Global competition is a general trend, and new types of organizations are emerging to service international markets.1 Companies are coordinating manufacturing, distribution, and marketing strategies on a global scale. Information systems are a key part of these globalization strategies because computer networks move large volumes of data across great distances almost instantaneously, thereby negating the importance of geographic location.2 Therefore managers on different continents can share data and applications easily and quickly. European manufacturing and sales data can be easily collated with data from Japan. Similarly, a manager using a terminal in Europe can access a mainframe computer in the United States. These trends present new opportunities for managers to redesign their organizations and also their relationships with trading partners.
In this paper, we trace the changing role of treasury management at Motorola over a period of sixteen years. We present the organizational, strategic, and information technology shifts. In the context of manufacturing and marketing trends such as increased integration between organizations and just-in-time product flows, cash management is an important business process because of the potential benefits and inevitable outcome of cash flows moving to align with product flows.3 Our research methodology is based on Eisenhardt’s framework and focuses on the importance of theory development from case research.4 This case study of Motorola is part of a larger study on competition and IOSs in business markets.

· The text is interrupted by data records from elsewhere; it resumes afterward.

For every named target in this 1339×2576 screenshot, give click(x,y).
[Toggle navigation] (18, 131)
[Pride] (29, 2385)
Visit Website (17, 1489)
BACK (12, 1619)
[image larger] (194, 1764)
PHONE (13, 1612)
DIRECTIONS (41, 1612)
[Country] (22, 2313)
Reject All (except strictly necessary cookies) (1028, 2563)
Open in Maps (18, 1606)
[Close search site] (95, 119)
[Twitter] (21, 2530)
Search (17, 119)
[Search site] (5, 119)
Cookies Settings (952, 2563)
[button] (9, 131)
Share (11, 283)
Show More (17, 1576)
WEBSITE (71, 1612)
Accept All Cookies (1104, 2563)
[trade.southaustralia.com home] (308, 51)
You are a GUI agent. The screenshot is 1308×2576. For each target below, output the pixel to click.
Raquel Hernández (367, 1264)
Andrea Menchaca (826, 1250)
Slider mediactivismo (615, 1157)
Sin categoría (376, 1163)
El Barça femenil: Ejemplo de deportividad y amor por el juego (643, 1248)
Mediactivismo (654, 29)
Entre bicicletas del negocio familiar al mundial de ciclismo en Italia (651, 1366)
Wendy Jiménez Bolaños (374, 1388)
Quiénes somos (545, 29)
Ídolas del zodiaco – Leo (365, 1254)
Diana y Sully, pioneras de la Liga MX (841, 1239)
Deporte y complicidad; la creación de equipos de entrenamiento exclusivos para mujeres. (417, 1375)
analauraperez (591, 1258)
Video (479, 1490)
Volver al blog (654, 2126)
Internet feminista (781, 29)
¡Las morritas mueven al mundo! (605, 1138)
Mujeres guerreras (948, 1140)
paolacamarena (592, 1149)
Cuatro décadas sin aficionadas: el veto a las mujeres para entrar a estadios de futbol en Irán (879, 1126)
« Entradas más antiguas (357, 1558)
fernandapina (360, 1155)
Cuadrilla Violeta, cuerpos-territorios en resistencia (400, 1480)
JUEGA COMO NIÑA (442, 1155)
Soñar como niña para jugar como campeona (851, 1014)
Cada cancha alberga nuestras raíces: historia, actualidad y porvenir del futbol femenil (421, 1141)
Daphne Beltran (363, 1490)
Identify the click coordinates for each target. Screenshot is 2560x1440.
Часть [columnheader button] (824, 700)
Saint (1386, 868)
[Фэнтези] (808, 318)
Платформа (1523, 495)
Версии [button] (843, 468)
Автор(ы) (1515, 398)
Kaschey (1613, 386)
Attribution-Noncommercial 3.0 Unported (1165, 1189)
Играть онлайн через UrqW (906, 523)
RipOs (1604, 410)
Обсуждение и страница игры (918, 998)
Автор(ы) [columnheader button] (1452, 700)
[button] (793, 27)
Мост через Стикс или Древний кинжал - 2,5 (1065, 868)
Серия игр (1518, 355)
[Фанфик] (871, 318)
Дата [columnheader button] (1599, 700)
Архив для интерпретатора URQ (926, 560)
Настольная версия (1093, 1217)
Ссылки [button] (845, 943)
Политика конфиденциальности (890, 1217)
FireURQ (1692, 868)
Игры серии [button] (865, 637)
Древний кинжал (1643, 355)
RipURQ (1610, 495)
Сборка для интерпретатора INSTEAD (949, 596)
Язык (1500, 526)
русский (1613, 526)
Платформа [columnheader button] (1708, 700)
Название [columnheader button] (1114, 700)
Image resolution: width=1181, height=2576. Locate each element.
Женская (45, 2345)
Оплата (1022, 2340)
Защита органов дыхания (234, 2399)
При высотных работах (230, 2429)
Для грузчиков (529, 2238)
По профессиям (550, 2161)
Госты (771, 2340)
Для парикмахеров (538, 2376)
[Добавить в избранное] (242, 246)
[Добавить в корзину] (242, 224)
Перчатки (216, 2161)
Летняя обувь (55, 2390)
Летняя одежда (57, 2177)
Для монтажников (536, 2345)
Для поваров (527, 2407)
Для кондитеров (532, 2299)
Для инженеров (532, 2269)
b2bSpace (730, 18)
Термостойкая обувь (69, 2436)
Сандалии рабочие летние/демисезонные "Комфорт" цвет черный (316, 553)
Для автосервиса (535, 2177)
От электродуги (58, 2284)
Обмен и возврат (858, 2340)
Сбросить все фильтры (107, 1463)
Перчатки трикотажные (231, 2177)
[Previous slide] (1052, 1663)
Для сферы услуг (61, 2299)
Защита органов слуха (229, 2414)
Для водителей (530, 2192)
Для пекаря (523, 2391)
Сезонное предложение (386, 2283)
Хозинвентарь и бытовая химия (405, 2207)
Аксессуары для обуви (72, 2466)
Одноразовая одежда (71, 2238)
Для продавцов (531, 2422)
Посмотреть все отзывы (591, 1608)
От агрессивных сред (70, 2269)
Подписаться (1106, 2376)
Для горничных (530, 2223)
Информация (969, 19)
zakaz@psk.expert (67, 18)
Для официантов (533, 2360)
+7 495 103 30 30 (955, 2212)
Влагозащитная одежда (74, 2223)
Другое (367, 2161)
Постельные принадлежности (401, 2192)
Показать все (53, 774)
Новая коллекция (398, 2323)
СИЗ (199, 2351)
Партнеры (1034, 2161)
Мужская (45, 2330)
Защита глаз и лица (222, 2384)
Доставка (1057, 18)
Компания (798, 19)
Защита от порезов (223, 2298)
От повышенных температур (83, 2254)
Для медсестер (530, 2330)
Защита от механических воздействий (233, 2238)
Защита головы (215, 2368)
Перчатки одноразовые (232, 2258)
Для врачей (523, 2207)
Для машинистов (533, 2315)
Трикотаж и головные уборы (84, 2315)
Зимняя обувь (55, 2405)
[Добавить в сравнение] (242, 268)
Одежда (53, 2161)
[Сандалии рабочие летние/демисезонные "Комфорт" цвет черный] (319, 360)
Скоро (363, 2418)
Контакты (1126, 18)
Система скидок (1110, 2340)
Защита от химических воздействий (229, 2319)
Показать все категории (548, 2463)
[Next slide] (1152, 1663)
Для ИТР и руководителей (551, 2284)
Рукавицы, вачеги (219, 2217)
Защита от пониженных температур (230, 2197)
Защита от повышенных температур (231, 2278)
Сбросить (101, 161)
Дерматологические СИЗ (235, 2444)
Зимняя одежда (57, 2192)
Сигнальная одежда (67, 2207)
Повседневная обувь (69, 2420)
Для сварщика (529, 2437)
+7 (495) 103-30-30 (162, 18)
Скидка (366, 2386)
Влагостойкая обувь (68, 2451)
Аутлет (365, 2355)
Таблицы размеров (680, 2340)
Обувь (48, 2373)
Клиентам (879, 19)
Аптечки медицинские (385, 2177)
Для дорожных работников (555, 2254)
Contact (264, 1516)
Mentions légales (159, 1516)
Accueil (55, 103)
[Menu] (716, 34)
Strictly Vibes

Treasury Management at Motorola
Motorola is one of the world’s leading providers of wireless communications, semiconductors, and advanced electronic systems and services. Separate Motorola companies act autonomously and trade with each other, often across national boundaries. An internal information systems infrastructure that enables data to be shared easily between Motorola companies has been in place since 1976. It is used in logistics and manufacturing management to reduce costs and improve the quality of manufacturing operations in a continuous improvement program.
In parallel with these developments, the treasury management function has evolved to manage nearly $5 billion of intracompany payments. The company has implemented an internal “currency netting” system and reorganized the treasury function to take control from local management and centralize all foreign currency payments. The company now uses the system, once primarily for worldwide inter-Motorola payments, as a vehicle to pay suppliers across borders.